Any liability for damages for any cause whatsoever related to this Agreement shall in no event exceed the amount received by Froala from Licensee under this Agreement, since its commencement. This limit shall apply to any and all claims regardless of the legal theory on which they are based.
Froala agrees, at its own expense, to defend, indemnify and hold Licensee and Affiliates harmless against any claim or action stating that the Software, as used within the scope of this Agreement, infringes or violates any Third Party intellectual property provided that:
If the Software becomes, or in the opinion of Froala is likely to become, the subject of an infringement claim or action, Froala will at its sole option: (i) obtain the right for Licensee to continue to use the Software consistent with this Agreement; (ii) replace or modify the Software so that it is non-infringing; or solely in the event that (i) and (ii) are not feasible, (iii) refund any and all invoiced amounts to Licensee and all of Froala's obligations under this Agreement shall terminate upon written notice.

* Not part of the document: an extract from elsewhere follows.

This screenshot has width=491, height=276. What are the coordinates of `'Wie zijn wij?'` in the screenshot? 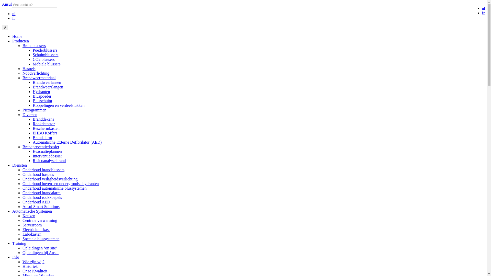 It's located at (22, 262).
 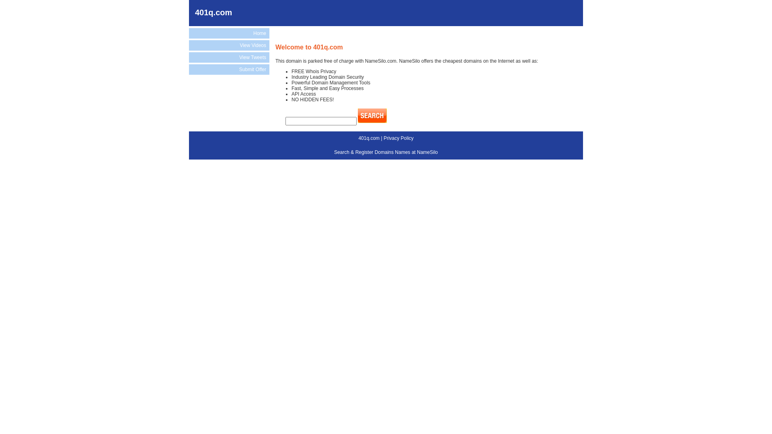 I want to click on 'Privacy Policy', so click(x=383, y=137).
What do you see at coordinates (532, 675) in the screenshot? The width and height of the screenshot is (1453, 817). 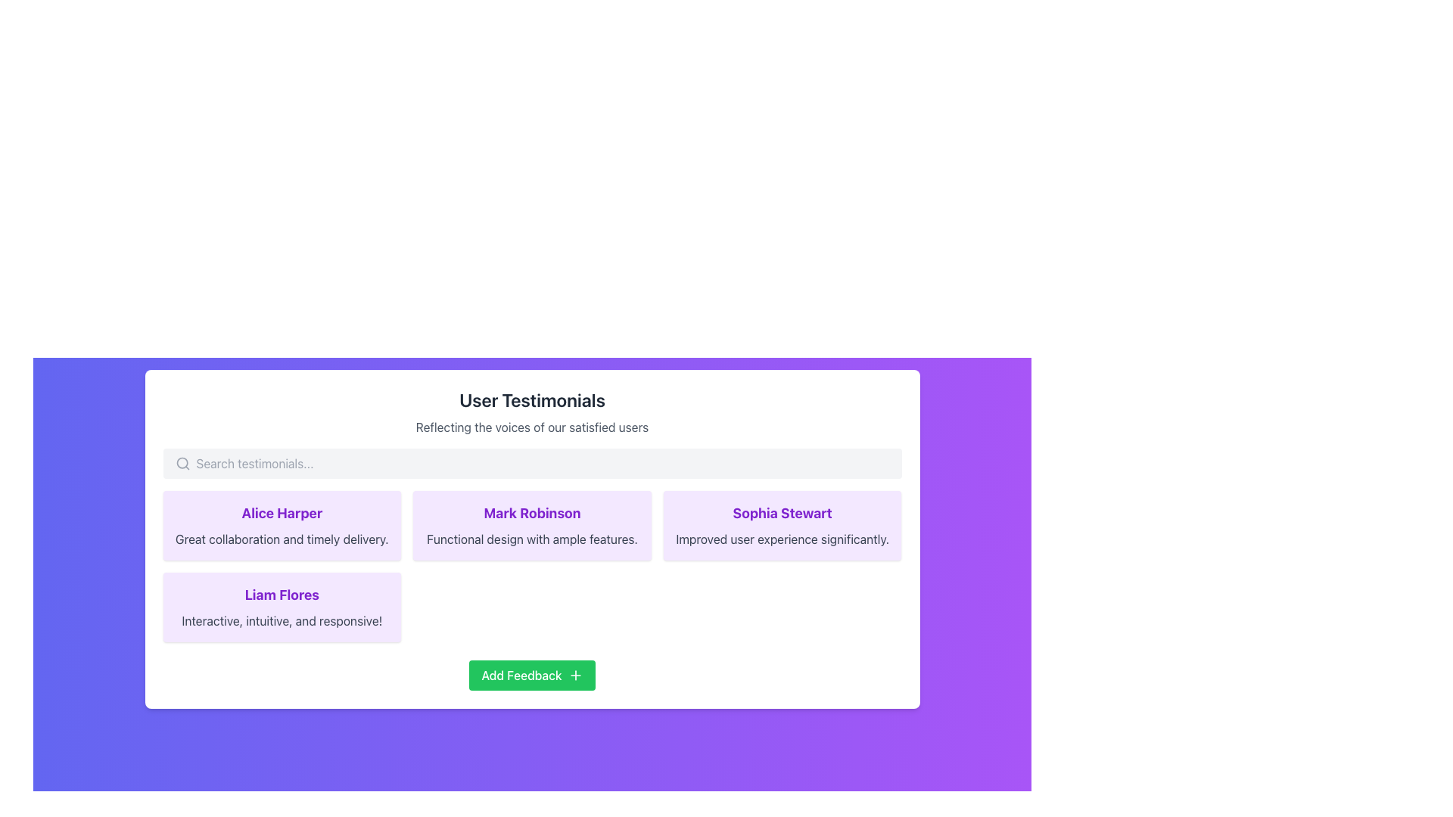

Froala will have no liability under the Intellectual Property Infringement section for any claim or action where: (i) such claim or action would have been avoided but for modifications of the Software made after the delivery to Licensee; (ii) such claim or action would have been avoided but for the use or combination of the Software with other products not supplied or specified in writing by Froala; (iii) Licensee continues allegedly infringing activity after being notified or informed of modifications that would have avoided the alleged infringement; (iv) Licensee’s and Affiliates' use of the Software is not strictly in accordance with the terms of this Agreement. Licensee will be liable for all damages, costs, expenses and settlements related to any claim of infringement arising as a result of the above stated conditions. Froala shall have no other indemnification obligations of any kind under or in connection with this Agreement.

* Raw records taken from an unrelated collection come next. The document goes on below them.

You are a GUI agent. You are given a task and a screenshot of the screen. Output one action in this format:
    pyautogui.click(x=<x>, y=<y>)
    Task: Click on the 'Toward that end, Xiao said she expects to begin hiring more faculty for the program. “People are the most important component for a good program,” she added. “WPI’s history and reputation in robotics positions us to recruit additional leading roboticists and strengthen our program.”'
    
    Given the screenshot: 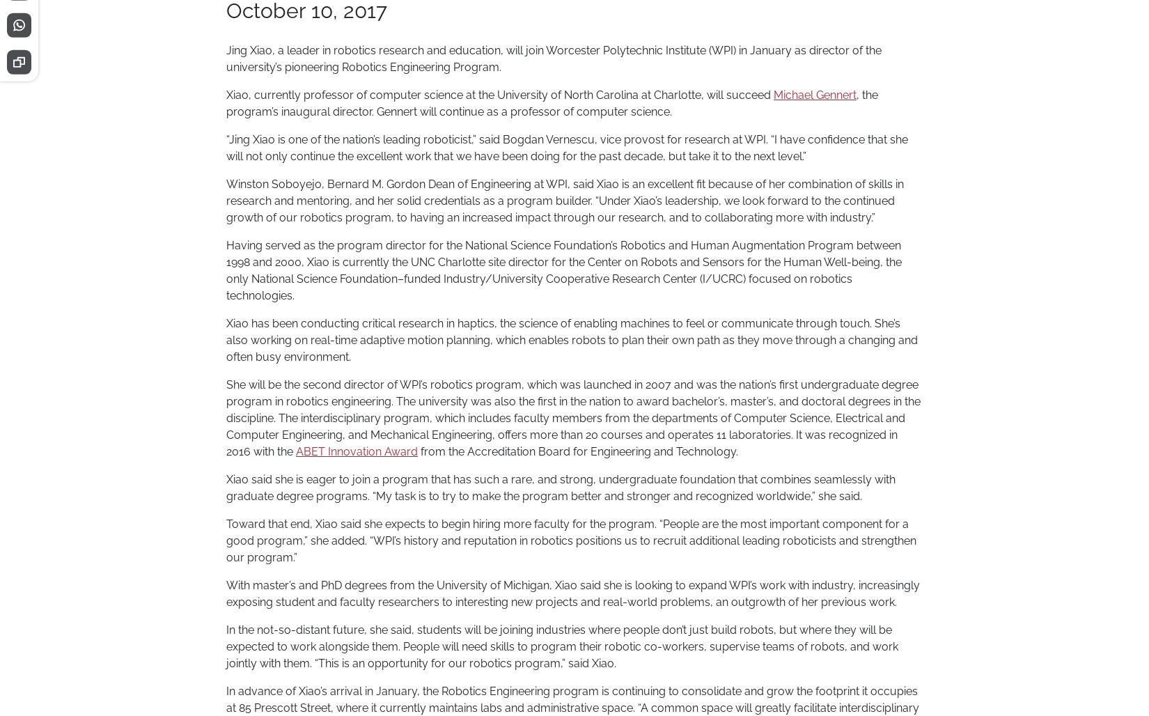 What is the action you would take?
    pyautogui.click(x=570, y=540)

If you are a copyright owner, authorized to act on behalf of one, or authorized to act under any exclusive right under copyright, and you believe in good faith your work has been copied in a way that constitutes copyright infringement, or that your intellectual property rights have been otherwise violated, please contact us.

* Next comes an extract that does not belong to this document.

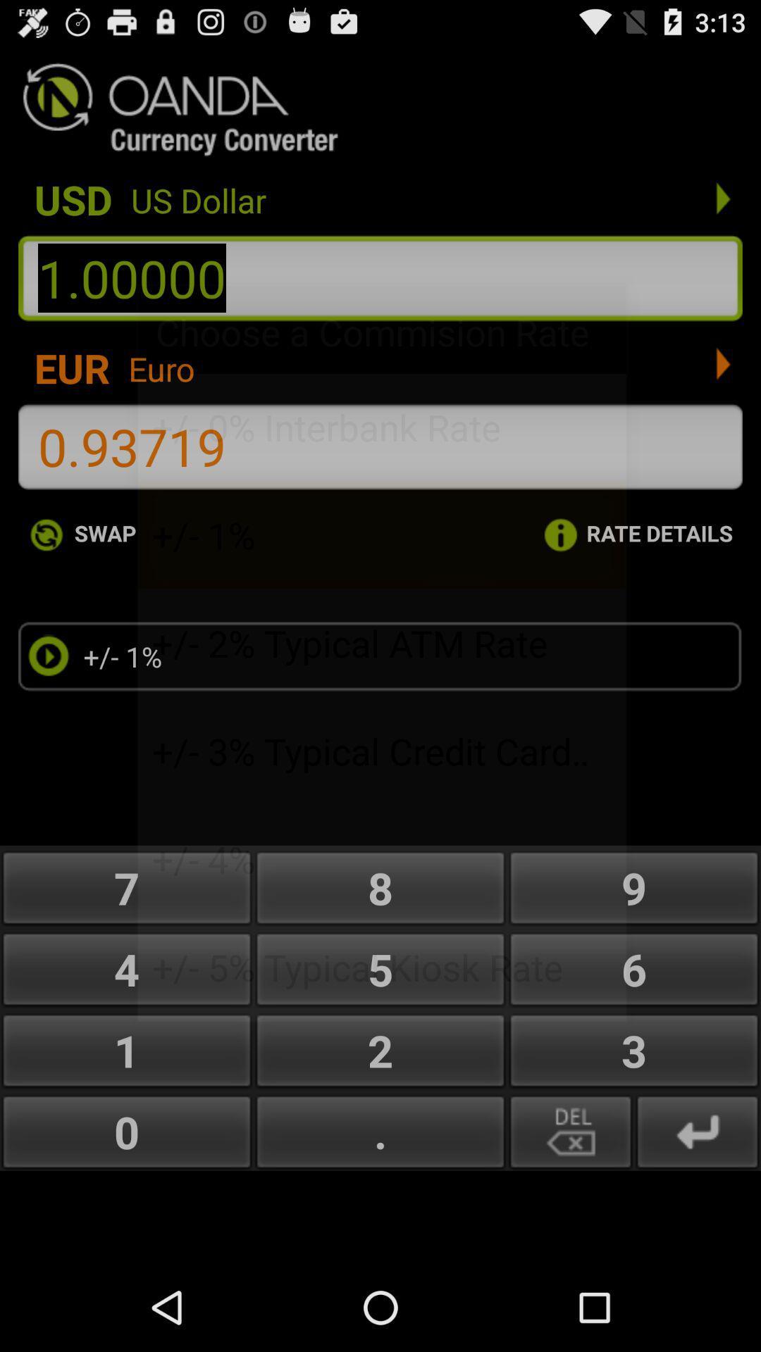 This screenshot has height=1352, width=761. I want to click on the date_range icon, so click(570, 1208).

This Agreement shall be governed by and construed in accordance with the laws of Texas. Any dispute, controversy or claim arising out of or relating to this Agreement, or the breach, termination or invalidity thereof, the Parties shall seek to solve amicably through negotiations. If the Parties do not reach an amicable solution within two (2) weeks, the courts located in Travis County, Texas, US shall have exclusive jurisdiction to adjudicate any dispute arising under or in connection with this Agreement.